I am digging into the History-methods to see if I can find a resolution. Any help, assistance, good ideas how to best debug would be greatly appreciated For example, I am hit all the time by the timeout settings (5 min)
Any updates on this, team?
After these changes were merged, if we request a DataFrame of ticks and a list of Ticks, the DataFrame and list don't have the same length.

In this example, the DataFrame only has about 1/7th of the ticks.

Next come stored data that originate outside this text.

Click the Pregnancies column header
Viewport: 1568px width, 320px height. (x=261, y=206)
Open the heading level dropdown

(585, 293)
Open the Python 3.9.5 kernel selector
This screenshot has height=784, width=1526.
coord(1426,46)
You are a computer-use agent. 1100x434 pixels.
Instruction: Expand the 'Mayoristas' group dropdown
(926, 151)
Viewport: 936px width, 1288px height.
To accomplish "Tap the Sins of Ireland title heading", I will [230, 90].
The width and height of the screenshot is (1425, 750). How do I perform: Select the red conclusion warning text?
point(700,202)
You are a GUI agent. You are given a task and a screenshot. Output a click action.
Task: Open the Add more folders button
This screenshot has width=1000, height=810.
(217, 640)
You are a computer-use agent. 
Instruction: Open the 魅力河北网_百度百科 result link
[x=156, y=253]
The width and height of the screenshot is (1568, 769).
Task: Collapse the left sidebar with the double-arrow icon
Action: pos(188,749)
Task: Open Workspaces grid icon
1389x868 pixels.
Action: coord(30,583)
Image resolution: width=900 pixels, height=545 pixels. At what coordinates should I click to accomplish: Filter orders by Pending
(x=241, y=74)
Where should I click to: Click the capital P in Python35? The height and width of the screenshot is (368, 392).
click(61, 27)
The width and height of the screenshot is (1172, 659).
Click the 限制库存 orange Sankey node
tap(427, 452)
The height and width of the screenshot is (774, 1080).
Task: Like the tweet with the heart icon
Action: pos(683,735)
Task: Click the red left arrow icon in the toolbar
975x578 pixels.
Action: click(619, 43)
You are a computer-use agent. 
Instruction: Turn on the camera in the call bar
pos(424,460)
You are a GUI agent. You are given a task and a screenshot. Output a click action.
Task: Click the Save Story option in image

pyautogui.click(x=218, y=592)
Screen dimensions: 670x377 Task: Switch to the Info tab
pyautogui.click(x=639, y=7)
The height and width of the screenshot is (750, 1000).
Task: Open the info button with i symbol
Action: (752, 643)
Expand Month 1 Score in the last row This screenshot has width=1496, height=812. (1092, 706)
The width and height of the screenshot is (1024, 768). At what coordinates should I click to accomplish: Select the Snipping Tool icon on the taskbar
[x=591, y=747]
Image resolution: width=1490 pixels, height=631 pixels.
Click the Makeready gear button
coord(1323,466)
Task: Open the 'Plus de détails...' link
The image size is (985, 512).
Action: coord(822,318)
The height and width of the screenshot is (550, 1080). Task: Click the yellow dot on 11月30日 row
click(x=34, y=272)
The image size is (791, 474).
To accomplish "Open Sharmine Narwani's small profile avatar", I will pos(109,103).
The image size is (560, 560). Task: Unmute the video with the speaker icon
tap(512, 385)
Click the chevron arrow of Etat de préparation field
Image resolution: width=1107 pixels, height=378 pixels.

In Python, this API History(symbol, start, end, resolution) with resolution=Resolution.Tick will fetch both trade and quote ticks but because of how the dynamic accessors work for equity slices, the ones that do not include trade data will be ignored by the PandasConverter.
Using the typed API (History(type, symbol, start, end, resolution) with type=Tick and resolution=Resolution.Tick) will request the same data from the history provider but it will access slice.Ticks directly on the data frame creation, thus including every slices regardless of it containing trade ticks or not.
You see that now the typed call has more rows than the length of the result list in the last call. This is expected, because in that last typed call, the slices are filtered and for each slice, only the last tick is added to the result tick list. This version History(Tick, symbol, datetime(2022, 8, 22), datetime(2022, 8, 23), Resolution.Tick) will create a data frame from the slices and will include every tick for each slice.
the ones that do not include trade data will be ignored by the
PandasConverter.
Maybe there is something wrong with the PandasConverter for the call History(symbol, start, end, resolution) with resolution=Resolution.Tick. It looks like it doesn't ignore the quote ticks.